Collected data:
#####
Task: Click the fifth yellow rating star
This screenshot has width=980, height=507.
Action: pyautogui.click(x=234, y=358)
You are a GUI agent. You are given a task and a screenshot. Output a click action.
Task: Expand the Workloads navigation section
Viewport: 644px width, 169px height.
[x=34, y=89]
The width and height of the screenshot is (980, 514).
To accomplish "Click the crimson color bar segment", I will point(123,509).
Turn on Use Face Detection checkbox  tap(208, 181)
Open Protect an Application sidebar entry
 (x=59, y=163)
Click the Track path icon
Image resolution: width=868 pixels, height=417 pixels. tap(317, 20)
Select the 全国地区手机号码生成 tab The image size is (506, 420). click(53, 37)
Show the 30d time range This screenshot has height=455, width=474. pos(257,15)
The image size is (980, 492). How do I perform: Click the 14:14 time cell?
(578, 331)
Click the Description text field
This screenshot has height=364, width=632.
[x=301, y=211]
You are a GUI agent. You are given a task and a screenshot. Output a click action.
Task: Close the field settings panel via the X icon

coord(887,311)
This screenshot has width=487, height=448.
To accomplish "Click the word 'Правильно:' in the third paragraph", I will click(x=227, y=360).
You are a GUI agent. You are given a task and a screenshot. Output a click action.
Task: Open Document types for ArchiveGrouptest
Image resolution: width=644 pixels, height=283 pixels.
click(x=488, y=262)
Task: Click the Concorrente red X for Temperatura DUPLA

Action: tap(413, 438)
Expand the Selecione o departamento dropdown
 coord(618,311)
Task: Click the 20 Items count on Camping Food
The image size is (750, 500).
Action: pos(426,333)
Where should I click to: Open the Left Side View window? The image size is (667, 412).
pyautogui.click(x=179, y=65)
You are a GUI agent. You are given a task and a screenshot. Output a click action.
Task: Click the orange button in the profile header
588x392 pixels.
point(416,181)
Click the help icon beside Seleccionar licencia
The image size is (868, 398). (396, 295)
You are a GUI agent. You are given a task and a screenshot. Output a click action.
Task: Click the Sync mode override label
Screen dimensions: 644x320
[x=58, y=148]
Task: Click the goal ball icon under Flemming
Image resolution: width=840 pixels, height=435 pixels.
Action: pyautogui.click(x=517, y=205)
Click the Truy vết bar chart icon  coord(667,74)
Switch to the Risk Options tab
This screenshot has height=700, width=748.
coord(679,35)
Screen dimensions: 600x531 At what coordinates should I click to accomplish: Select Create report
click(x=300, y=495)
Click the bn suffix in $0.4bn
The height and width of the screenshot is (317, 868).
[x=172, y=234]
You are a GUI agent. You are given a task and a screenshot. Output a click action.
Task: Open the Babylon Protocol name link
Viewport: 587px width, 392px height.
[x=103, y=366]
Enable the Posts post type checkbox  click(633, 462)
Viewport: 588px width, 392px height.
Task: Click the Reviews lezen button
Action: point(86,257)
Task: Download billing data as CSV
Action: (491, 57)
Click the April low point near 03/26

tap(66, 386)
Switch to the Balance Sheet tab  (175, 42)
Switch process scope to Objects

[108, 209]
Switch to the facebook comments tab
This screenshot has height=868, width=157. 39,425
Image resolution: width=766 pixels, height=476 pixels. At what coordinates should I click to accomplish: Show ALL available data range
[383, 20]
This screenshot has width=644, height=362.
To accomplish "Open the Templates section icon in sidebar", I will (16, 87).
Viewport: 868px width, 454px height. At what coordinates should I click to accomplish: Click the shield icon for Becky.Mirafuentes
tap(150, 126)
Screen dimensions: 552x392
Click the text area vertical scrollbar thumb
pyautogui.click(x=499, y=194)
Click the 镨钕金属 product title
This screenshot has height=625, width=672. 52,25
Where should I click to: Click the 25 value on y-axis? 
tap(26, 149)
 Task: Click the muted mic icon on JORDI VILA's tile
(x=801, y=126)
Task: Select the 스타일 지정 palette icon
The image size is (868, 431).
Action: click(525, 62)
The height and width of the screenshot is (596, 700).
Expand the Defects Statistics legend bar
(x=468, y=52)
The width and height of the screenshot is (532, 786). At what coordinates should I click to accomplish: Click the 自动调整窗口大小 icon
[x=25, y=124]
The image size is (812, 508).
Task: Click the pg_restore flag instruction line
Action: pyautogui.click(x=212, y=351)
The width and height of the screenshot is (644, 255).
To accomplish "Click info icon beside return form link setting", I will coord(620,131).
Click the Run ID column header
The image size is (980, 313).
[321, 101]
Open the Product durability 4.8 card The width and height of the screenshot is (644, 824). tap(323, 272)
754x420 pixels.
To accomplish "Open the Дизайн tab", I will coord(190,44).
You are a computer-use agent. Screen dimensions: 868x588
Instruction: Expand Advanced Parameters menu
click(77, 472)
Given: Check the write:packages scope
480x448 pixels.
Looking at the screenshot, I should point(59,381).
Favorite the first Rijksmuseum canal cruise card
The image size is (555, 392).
#####
# Instructions for the task:
Please find the lines in the data that contain the word "section" and copy them.

# Solved problem:
Task: Expand the Workloads navigation section
To accomplish "Open the Templates section icon in sidebar", I will (16, 87).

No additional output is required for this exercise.